Document:
━━━━
Data format for the output file.

  "mu-law8"   - 8-bit mu-law data
  "A-law8"    - 8-bit A-law data
  "unsigned8" - offset-binary 8-bit integer data
  "integer8"  - two's-complement 8-bit integer data
  "integer16" - two's-complement 16-bit integer data
  "float32"   - 32-bit IEEE floating-point data
  "text"      - text data

The data formats available depend on the output file type. AFsp (Sun) audio files:

  mu-law, A-law, 8-bit integer, 16-bit integer, float

RIFF WAVE files:

  mu-law, A-law, offset-binary 8-bit integer, 16-bit integer

AIFF-C audio files:

  mu-law, A-law, 8-bit integer, 16-bit integer

Headerless files:

  all data formats

-F FTYPE, --file_type=FTYPE

File type, default "AFsp".

  "AFsp", "Sun" or "sun" - AFsp (Sun) audio file
  "WAVE" or "wave"       - RIFF WAVE file
  "AIFF-C"               - AIFF-C audio file
  "raw" or "raw_native"  - Headerless file (native byte order)
  "raw_swap"             - Headerless file (byte swapped)
  "raw_big-endian"       - Headerless file (big-endian byte order)
  "raw_little-endian"    - Headerless file (little-endian byte order)

-P PARMS, --parameters=PARMS

Parameters to be used for headerless input files. See the description of the environment variable RAWAUDIOFILE below for the format of the parameter specification.

-I INFO, --info=INFO

Header information string.

-h, --help

Print a list of options and exit.

-v, --version

Print the version number and exit.

For AFsp output files, the audio file header contains an information string.

  Standard Header Information:
    date:1994/01/25 19:19:39 UTC    date
    user:kabal@aldebaran            user
    program:ResampAudio             program name

This information can be changed with the header information string which is specified as one of the command line options. Structured information records should adhere to the above format with a named field terminated by a colon, followed by numeric data or text. Comments can follow as unstructured information. For the purpose of this program, records are terminated by newline characters. However in the header itself, the newline characters are replaced by nulls. To place a newline character into the header, escape the newline character by preceding it with a '\' character. If the first character of the user supplied header information string is a newline character, the header information string is appended to the standard header information. If not, the user supplied header information string replaces the standard header information.
━━━━
What to do:
1) In the audio file options text, what happens to the standard header information if the user-supplied header information string does not begin with a newline character?
2) Write the next part of the audio file options text, starting after its final sentence.

Source data:
━━━━
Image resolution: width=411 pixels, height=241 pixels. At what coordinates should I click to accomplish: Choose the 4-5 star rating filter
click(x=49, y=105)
━━━━
Expected results:
1) The user-supplied string replaces the standard header information.

2)
Examples

1: File copy. Copy audio file abc.au to new.au. ResampAudio -i 1 abc.au new.au

2: Delay the input signal. The output samples are delayed by 1/8 sample from the input samples. ResampAudio -i 1 -a -1/8 abc.au new.au

3: Change the sampling rate to 8001 Hz.

  ResampAudio -s 8001 abc.au new.au

4: Change the sampling rate by an integral value (e.g. 8000 to 48000 Hz). ResampAudio -i 6 abc.au new.au

Environment variables

RAWAUDIOFILE:

This environment variable defines the data format for headerless or non-standard input audio files. The string consists of a list of parameters separated by commas. The form of the list is

  "Format, Start, Sfreq, Swapb, Nchan, ScaleF"

Format: File data format

The lowercase versions of these format specifiers cause a headerless file to be accepted only after checking for standard file headers; the uppercase versions cause a headerless file to be accepted without checking the file header.

 "undefined"                - Headerless files will be rejected
 "mu-law8" or "MU-LAW8"     - 8-bit mu-law data
 "A-law8" or "A-LAW8"       - 8-bit A-law data
 "unsigned8" or "UNSIGNED8" - offset-binary 8-bit integer data
 "integer8" or "INTEGER8"   - two's-complement 8-bit integer data
 "integer16" or "INTEGER16" - two's-complement 16-bit integer data
 "float32" or "FLOAT32"     - 32-bit floating-point data
 "text" or "TEXT"           - text data

Start: byte offset to the start of data (integer value)

Sfreq: sampling frequency in Hz (floating point number)

Swapb: Data byte swap parameter

 "native" - no byte swapping
 "little-endian" - file data is in little-endian byte order
 "big-endian" - file data is in big-endian byte order
 "swap" - swap the data bytes as the data is read

Nchan: number of channels

The data consists of interleaved samples from Nchan channels

ScaleF: Scale factor

Scale factor applied to the data from the file

The default values for the audio file parameters correspond to the following string.

    "undefined, 0, 8000., native, 1, 1.0"

AUDIOPATH:

This environment variable specifies a list of directories to be searched when opening the input audio files. Directories in the list are separated by colons (semicolons for MS-DOS).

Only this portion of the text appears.